Être ou ne pas être
Cela faisait 20 ans que nous n'avions pas eu d'adaptation de RoboCop. C'est pour le moins surprenant ! En effet, à l'annonce de RoboCop : Rogue City et en y réfléchissant un instant, voilà une idée qui, par ses thématiques et une exécution décente, avait tout pour faire mouche en 2023. Bonne nouvelle : la mission de Murphy est accomplie... et mieux encore !
L'histoire
Fidèle aux films et se déroulant entre les deuxième et troisième volets, le titre de Teyon nous place évidemment dans la peau du policier devant faire régner l'ordre (et parfois enquêter) dans un Detroit malfamé. L'un des principaux problèmes n'est autre que la nuke, la drogue à la mode, mais aussi – à l'instar de ce qui se passe dans les trames d'antan – les entreprises et même plus généralement les corporations ainsi que la corruption. Au final, le gang des Vautours ne sera qu'un problème parmi d'autres. Toujours est-il que Rogue City fait preuve d'un dévouement bienvenu et plutôt déconcertant de prime abord – hélas légèrement tiré vers le bas par la technique, mais nous y reviendrons.
Le principe
Vous retrouverez des clins d'œil, des personnages, mais aussi Peter Weller qui reprend son rôle.
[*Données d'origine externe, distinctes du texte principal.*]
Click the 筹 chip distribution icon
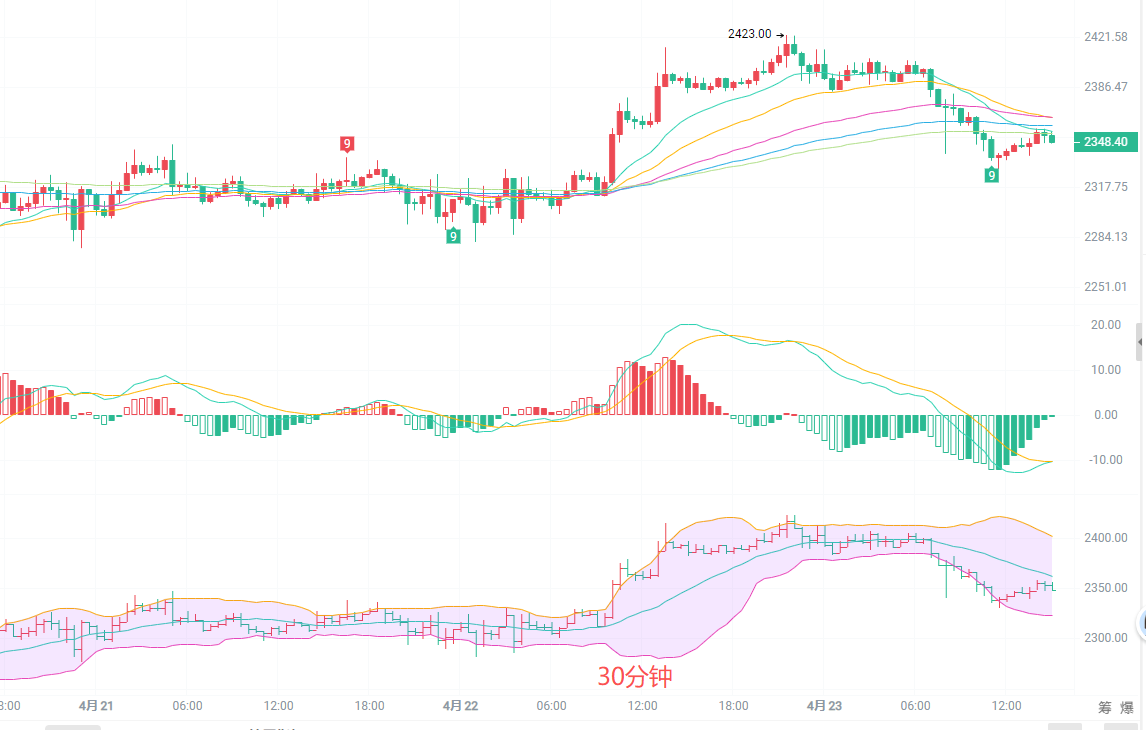Viewport: 1146px width, 730px height. 1104,707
Mais l'œuvre pose aussi cette autre question, toujours fascinante avec le jeu vidéo : est-ce que l'identification à un personnage change tout ? C'est le côté astucieux de ce titre étonnant dans le fond, qui s'assume pleinement comme un objet d'incarnation, de consumérisme et de pulsions brutales, tout en le justifiant de la façon la plus simple qui soit : vous êtes RoboCop, et force est de constater que ce cher Murphy ne pourrait de toute façon pas faire grand-chose d'autre vu sa condition. Une chose brillante est alors d'humaniser la liaison avec le joueur en jouant sur la lenteur, la perception, les hallucinations, les choix... Bref, faire en sorte que l'utilisateur fasse corps avec la machine, sur le plan narratif mais aussi à travers les touches de son périphérique.
Lorsque vous visez avec la gâchette, un filtre CRT donne encore plus l'impression d'être RoboCop.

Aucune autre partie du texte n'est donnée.